> [SUPPLIED ENTRIES]:
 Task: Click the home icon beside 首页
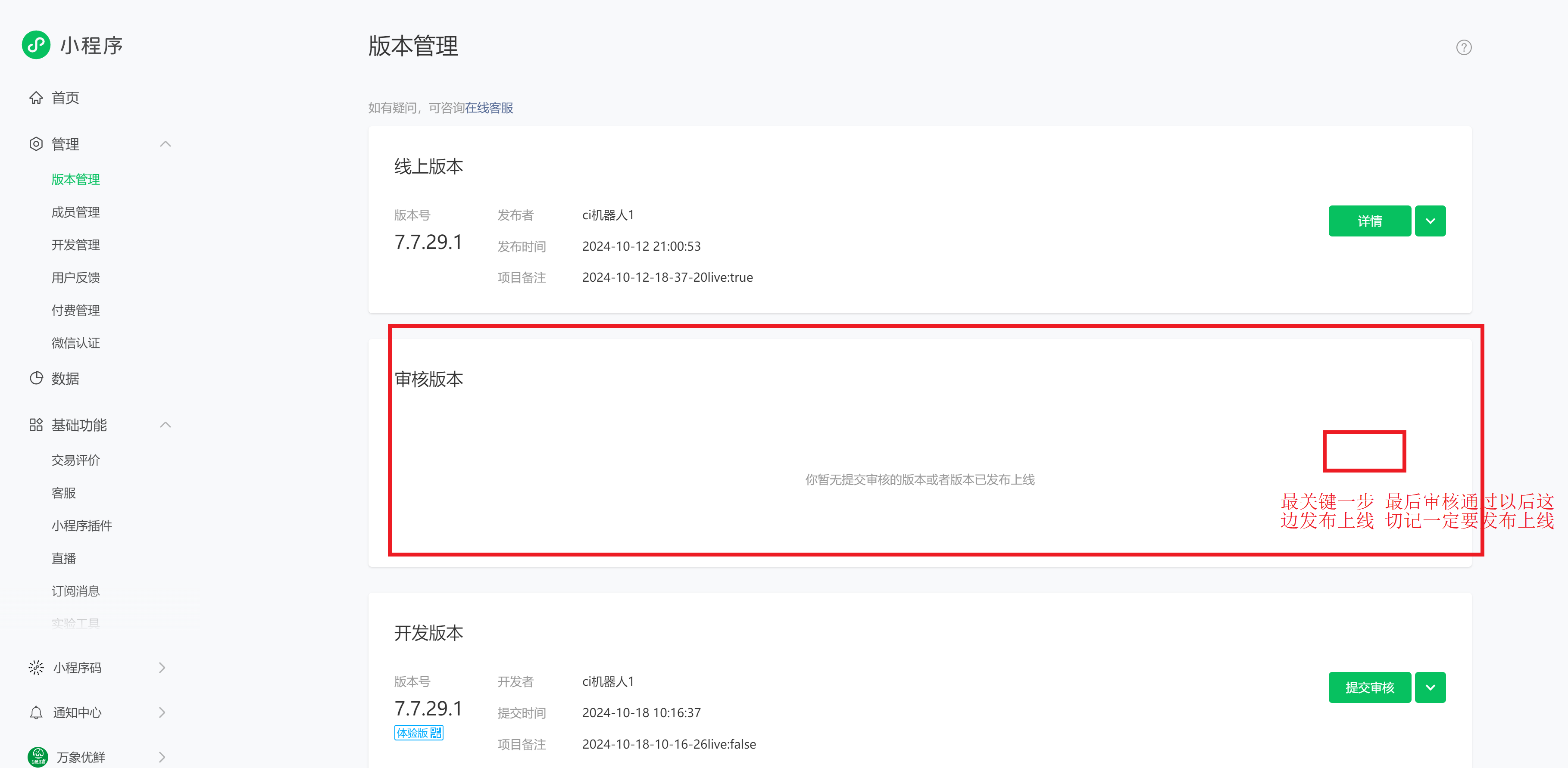pos(36,98)

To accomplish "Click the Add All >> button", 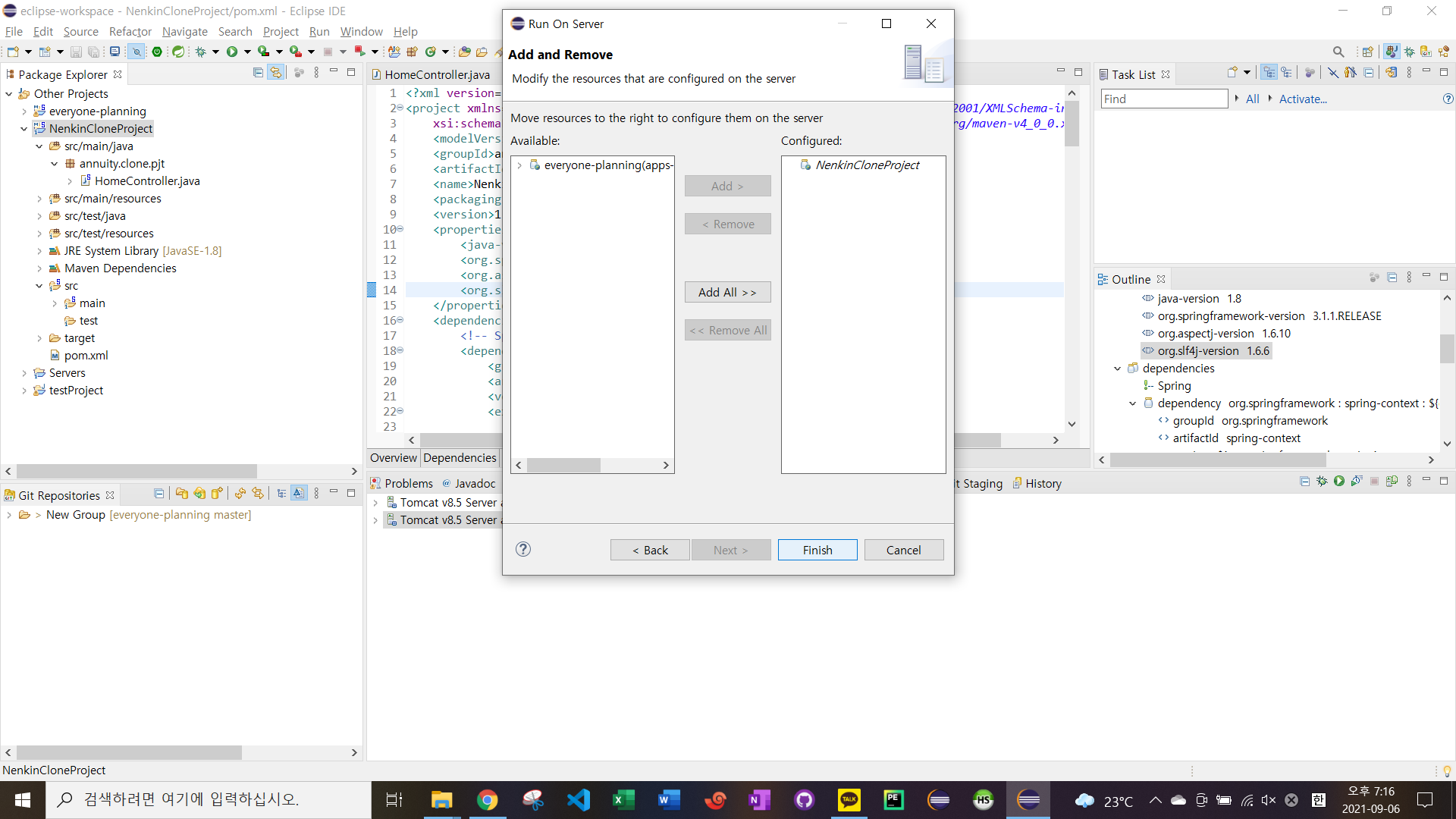I will (x=727, y=292).
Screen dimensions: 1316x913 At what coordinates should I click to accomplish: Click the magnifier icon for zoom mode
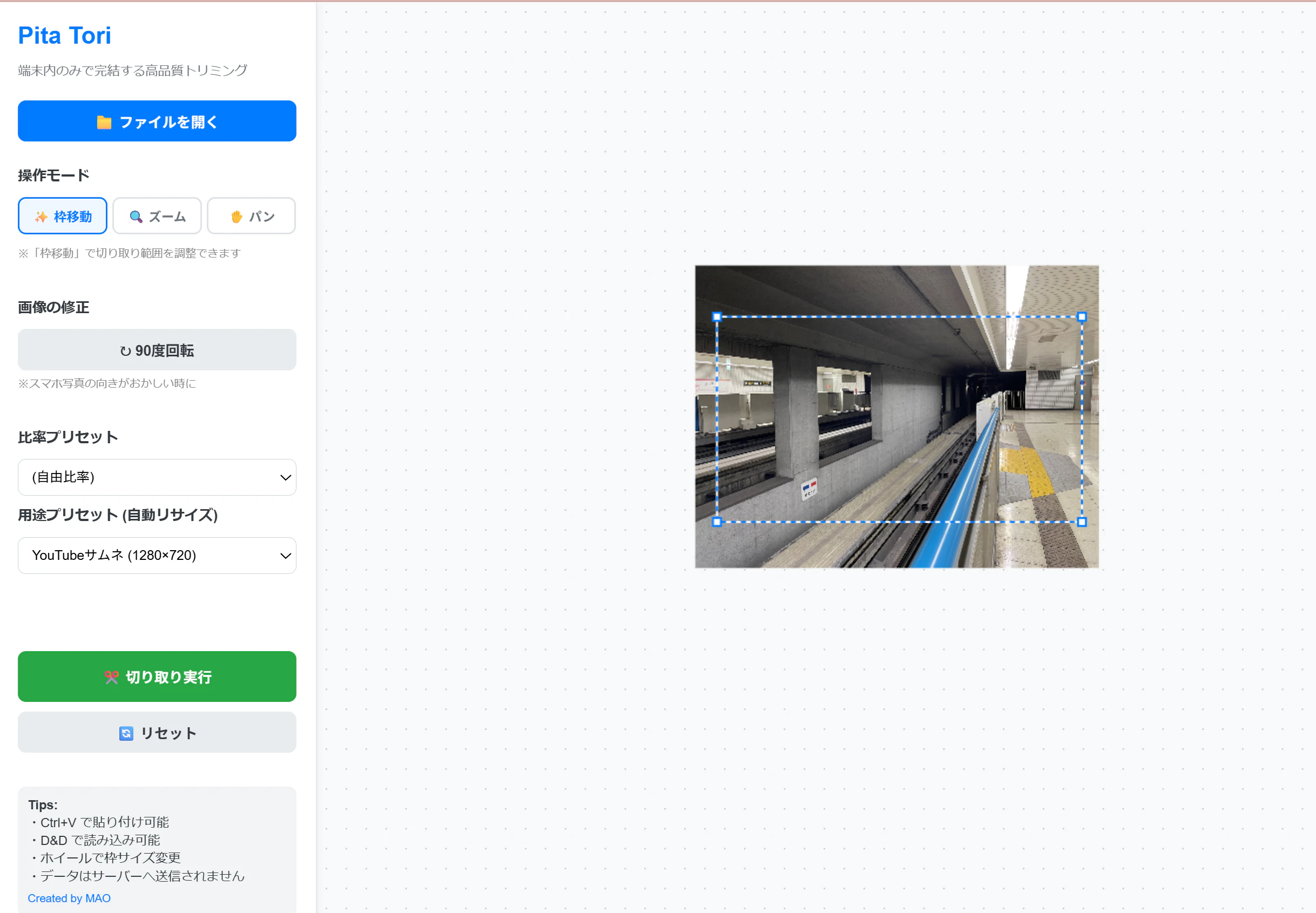[x=136, y=216]
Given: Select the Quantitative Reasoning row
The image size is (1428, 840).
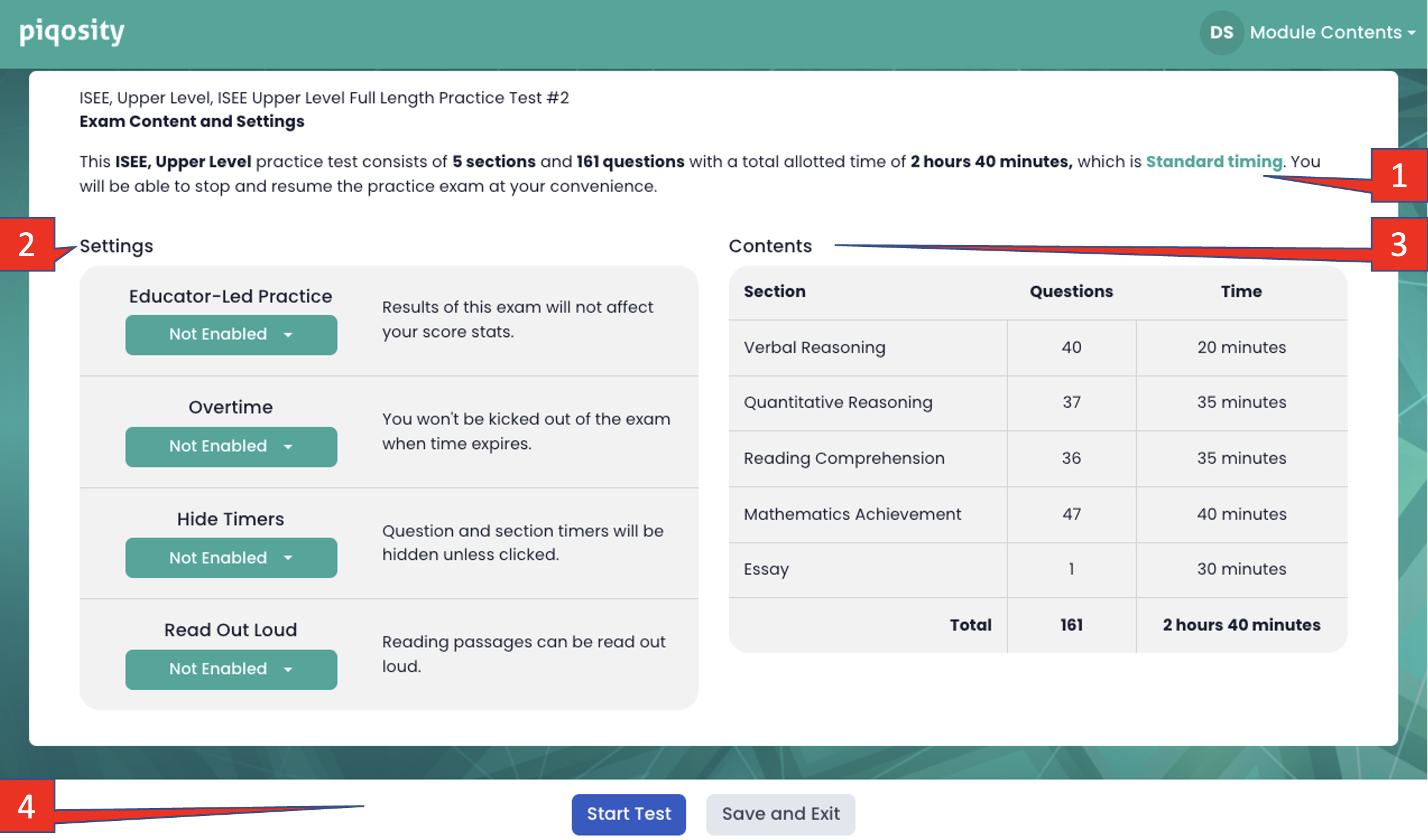Looking at the screenshot, I should click(x=838, y=403).
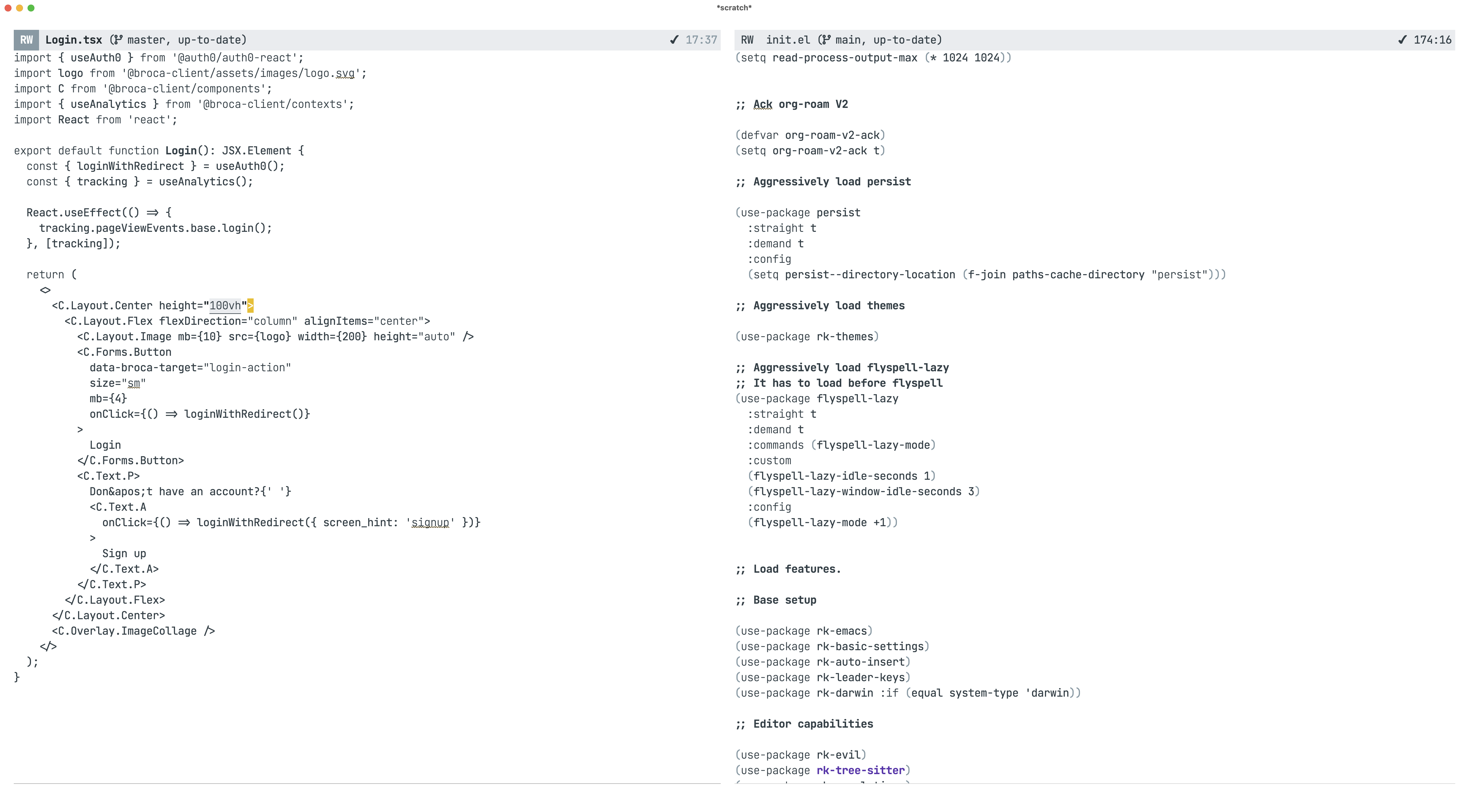Select the Login.tsx buffer name in modeline
The width and height of the screenshot is (1469, 812).
[73, 40]
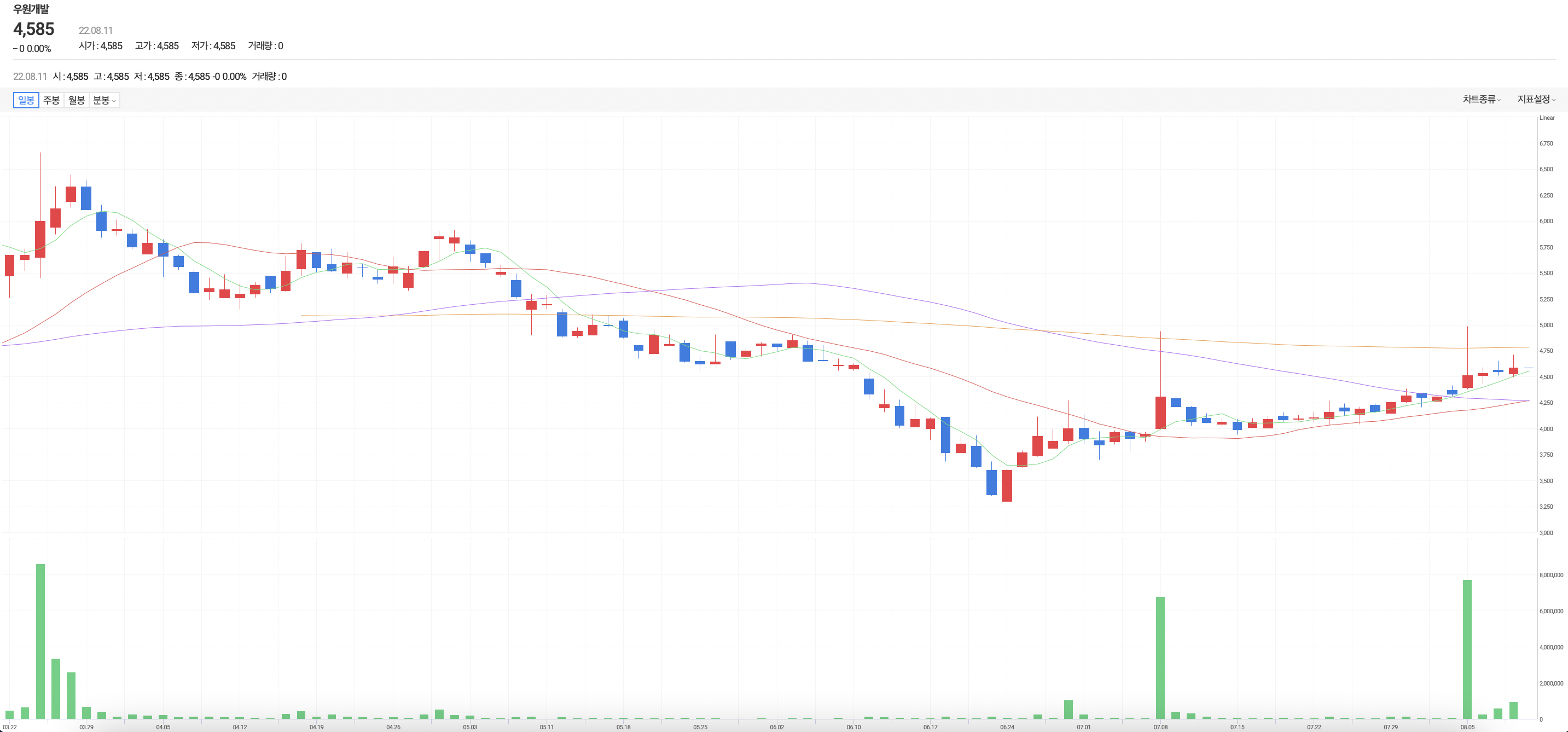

> [YOUR INSTRUCTIONS]:
Needed here is only the span from the line with "Given: Select the Quantitative Reasoning row" through the last line of the entries, copied exactly with both ends and without pictures.

> [RESULT BELOW]:
Given: Select the Quantitative Reasoning row
The image size is (1428, 840).
Looking at the screenshot, I should click(x=838, y=403).
Select the Login.tsx buffer name in modeline
The width and height of the screenshot is (1469, 812).
[73, 40]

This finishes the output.